PASSAGE TO READ:
5. Cursor (Anysphere)
Best for: the best all-around in-editor experience.
Cursor is a closed-source, AI-first IDE (a VS Code fork) from Anysphere [14]. It ships its own fast agent model, Composer 2.5 (released May 2026, built on a Moonshot Kimi K2.5 checkpoint), and also runs the frontier models: Claude Opus 4.8, Claude Fable 5, GPT-5.5, and Gemini 3.1 Pro [15][18]. Cursor does not publish a SWE-bench Verified or Terminal-Bench score for Composer, citing a proprietary "Cursor Bench" and a roughly 4x speed advantage instead, so treat its benchmark cell as n/r; when running Opus 4.8 it inherits that model's 88.6 percent Verified score [15][2]. Pricing is usage-based: Hobby free, Pro $20 per month (with $20 of model usage included), Pro+ $60, Ultra $200, and Teams from $40 per user [14].
6. GitHub Copilot (GitHub / Microsoft)
Best for: the widest rollout across editors and the safest enterprise choice.
GitHub Copilot is the most widely deployed assistant, available in VS Code, JetBrains, and Visual Studio with chat, an in-editor agent mode, an autonomous cloud "coding agent" that opens pull requests, and a CLI [16][18]. It is multi-model: it now offers Claude Opus 4.8, Claude Sonnet 5, Claude Fable 5, GPT-5.5, and Gemini 3.1 Pro, with an "Auto" router and a GPT-5.3-Codex base model [18]. As of June 2026 Microsoft-owned GitHub replaced "premium requests" with dollar-denominated AI credits [17]. Plans: Free; Pro $10 per month ($15 of credits); Pro+ $39; Business $19 per seat; Enterprise $39 per seat; and a new Max at $100 [16][17]. GitHub does not publish its own SWE-bench figure, so benchmark quality tracks the model you pick (up to 88.6 percent Verified via Opus 4.8) [2].
7. Windsurf, now Devin Desktop (Cognition)
Best for: a fast in-house model inside a full IDE.

WHAT YOU HAVE TO DO:
Write the next part of the comparison of AI coding assistants, continuing the Windsurf (Devin Desktop) entry after its "Best for" line.

EXCERPTED DATA:
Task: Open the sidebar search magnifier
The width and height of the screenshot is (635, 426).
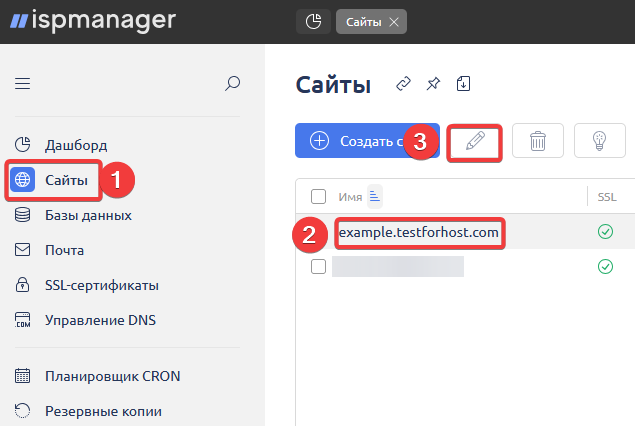Action: click(x=233, y=84)
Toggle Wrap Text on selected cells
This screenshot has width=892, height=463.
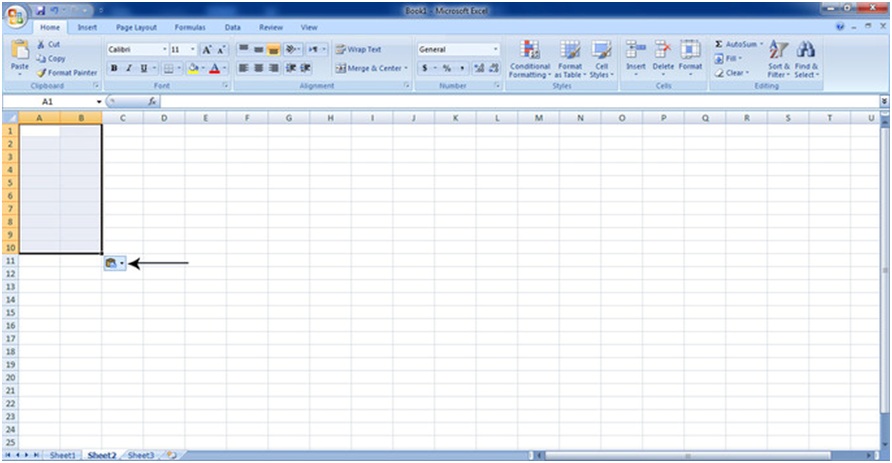pyautogui.click(x=358, y=49)
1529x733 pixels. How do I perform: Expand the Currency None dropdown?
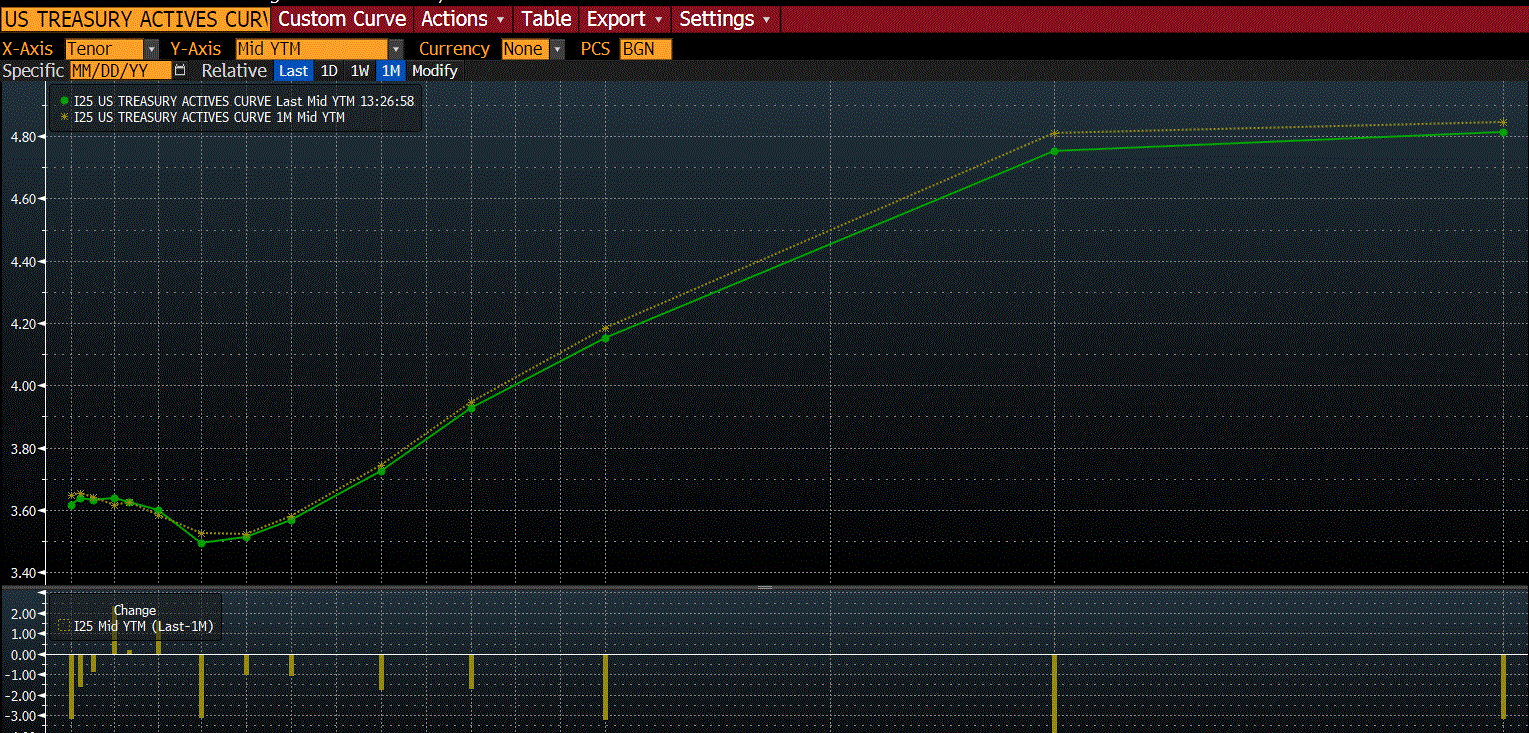[x=557, y=49]
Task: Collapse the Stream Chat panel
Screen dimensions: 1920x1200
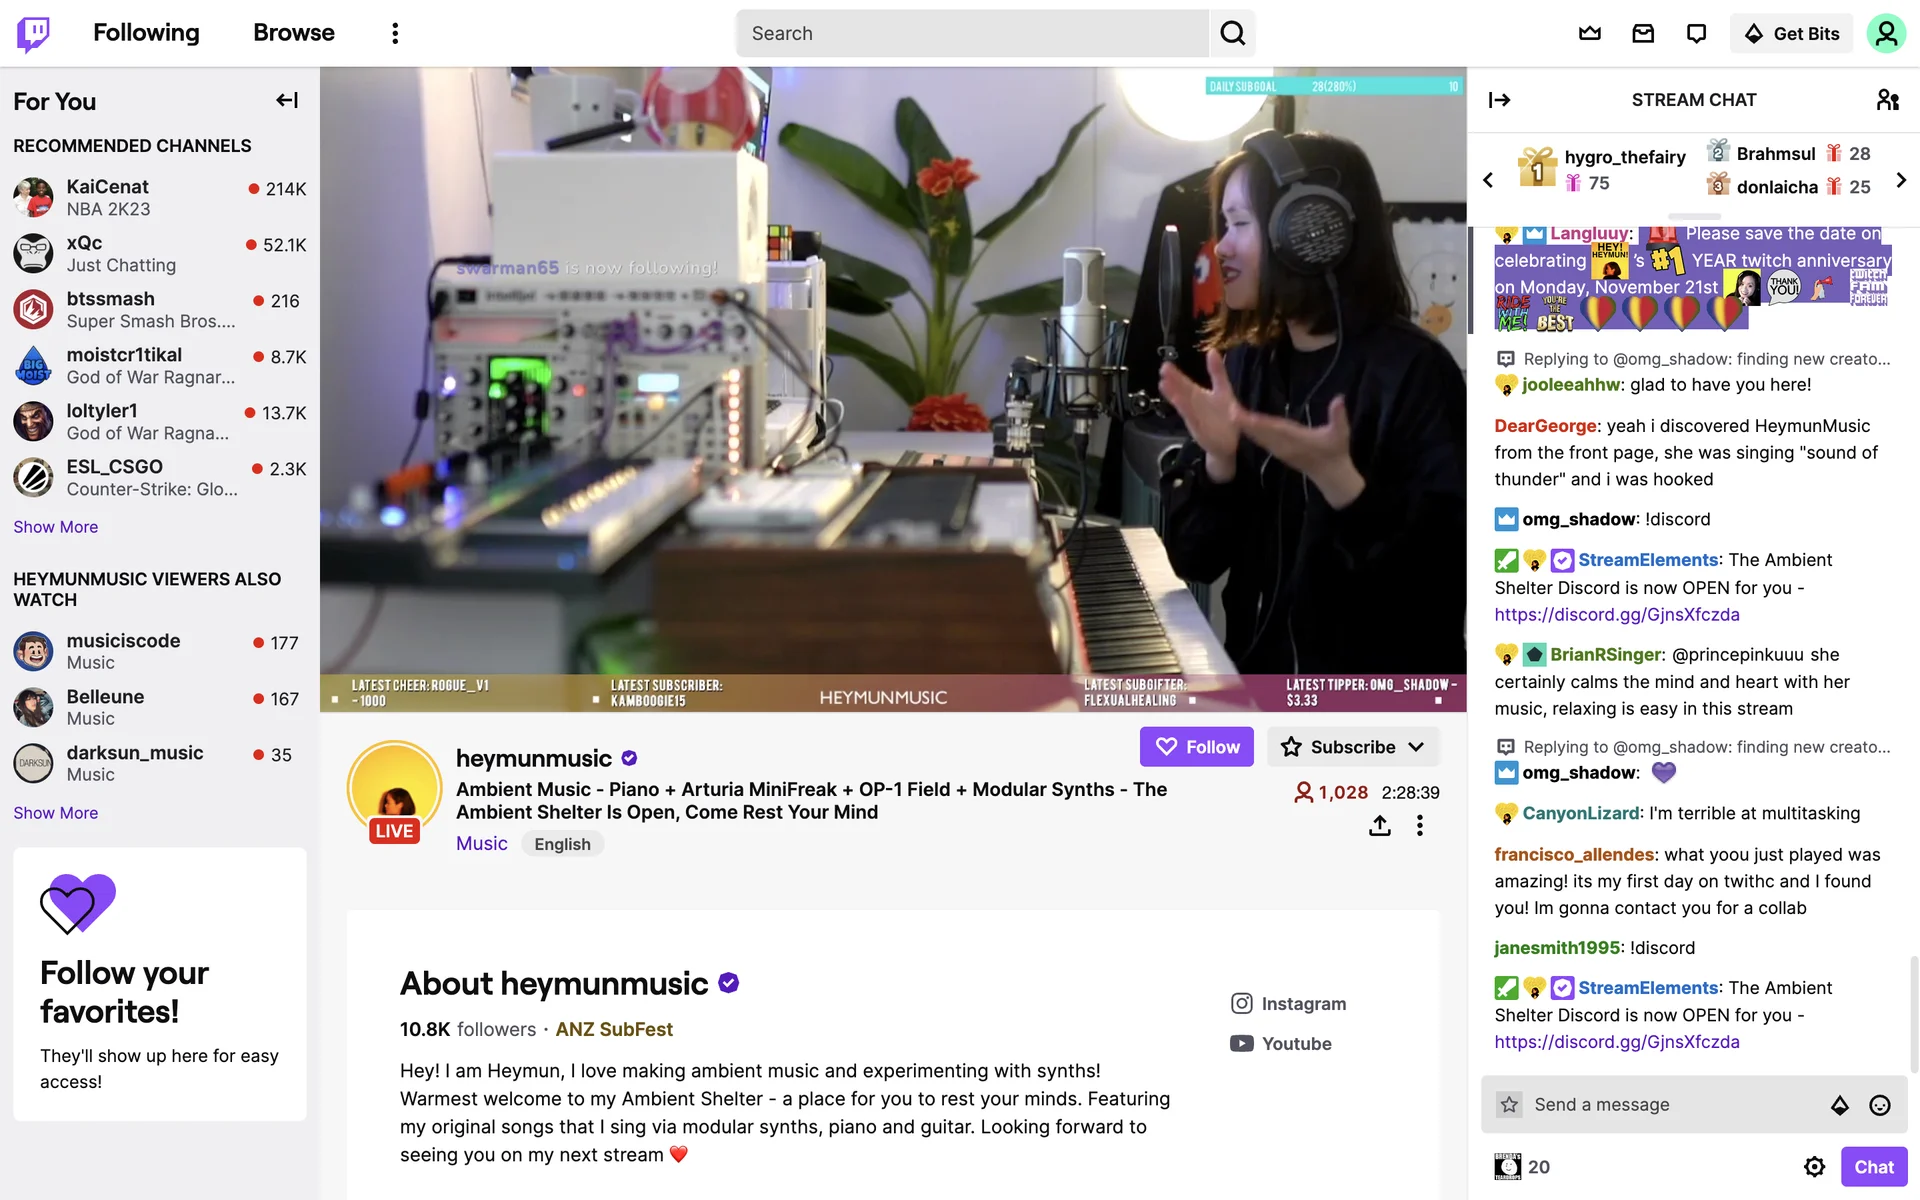Action: 1499,100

TASK RESULT:
Windsurf is a closed-source AI IDE (a VS Code fork) built around the Cascade agent. Cognition, the maker of Devin, acquired Windsurf in July 2025 and has rebranded it "Devin Desktop", so windsurf.com now redirects to the Devin site [19][20]. Its in-house SWE-1.6 model (April 2026) is free inside the editor and runs up to 950 tokens per second on Cerebras hardware; Cognition reports SWE-1.6 improved more than 10 percent over SWE-1.5 on SWE-bench Pro but does not publish an absolute SWE-bench Verified score, so its cell is n/r [21]. Frontier models (Opus 4.8, GPT-5.5, Sonnet 5) are also selectable. Pricing: Free, Pro $20 per month, Max $200 per month, Teams $80 per month plus $40 per developer seat [20].
8. Cline (open source)
Best for: a transparent, open-source agent inside your existing IDE.
Cline is a free, open-source (Apache-2.0) autonomous agent that runs as a VS Code extension and CLI, bringing your own model key (Anthropic, OpenAI, Google, OpenRouter, or local) [26]. Because it is model-agnostic, its benchmark ceiling is whatever model you attach: pair it with Claude Fable 5 and you inherit the 95.0 percent Verified score [2]. It is the pick for developers who want an auditable agent without leaving their editor or paying a subscription.
Best for enterprise and autonomous cloud engineering
9. Devin (Cognition)
Best for: fully autonomous, delegate-and-forget engineering at team scale.
Devin is Cognition's autonomous cloud software engineer: you assign it a task or issue and it plans, writes, tests, and opens a pull request in its own cloud environment, running many tasks in parallel [20]. It uses Cognition's SWE-1.6 model plus frontier models from OpenAI, Anthropic, and Google [21]. Cognition has restructured pricing away from the old $500 per month plan: Free, Pro $20 per month, Max $200 per month, Teams $80 per month plus $40 per seat, and Enterprise (billed in Agent Compute Units) [20]. Cognition does not publish a current SWE-bench Verified score for the Devin agent, so its cell is n/r.
10. Augment Code
Best for: large enterprise codebases needing deep context and compliance.
Augment Code is a closed-source coding agent with IDE extensions, a CLI ("Auggie"), SOC 2 compliance, and a large-context "context engine" for big repositories [27]. It is multi-model (Claude, GPT, Gemini). Its best documented result is 65.4 percent on SWE-bench Verified, set in March 2025 by combining Claude 3.7 Sonnet and OpenAI o1, and 51.8 percent on SWE-bench Pro with Claude Opus 4.5 in 2026 [28]. Pricing is a flat Business plan at $100 per month (including $100 of usage and up to 50 seats) with custom Enterprise [27]. Sourcegraph's Amp is a comparable usage-based enterprise agent (default GPT-5.5) worth evaluating alongside it.
Underlying models and API prices
The table below lists the models these tools run and their published API prices, so you can estimate real usage cost. Prices are USD per 1,000,000 tokens, verified July 2026.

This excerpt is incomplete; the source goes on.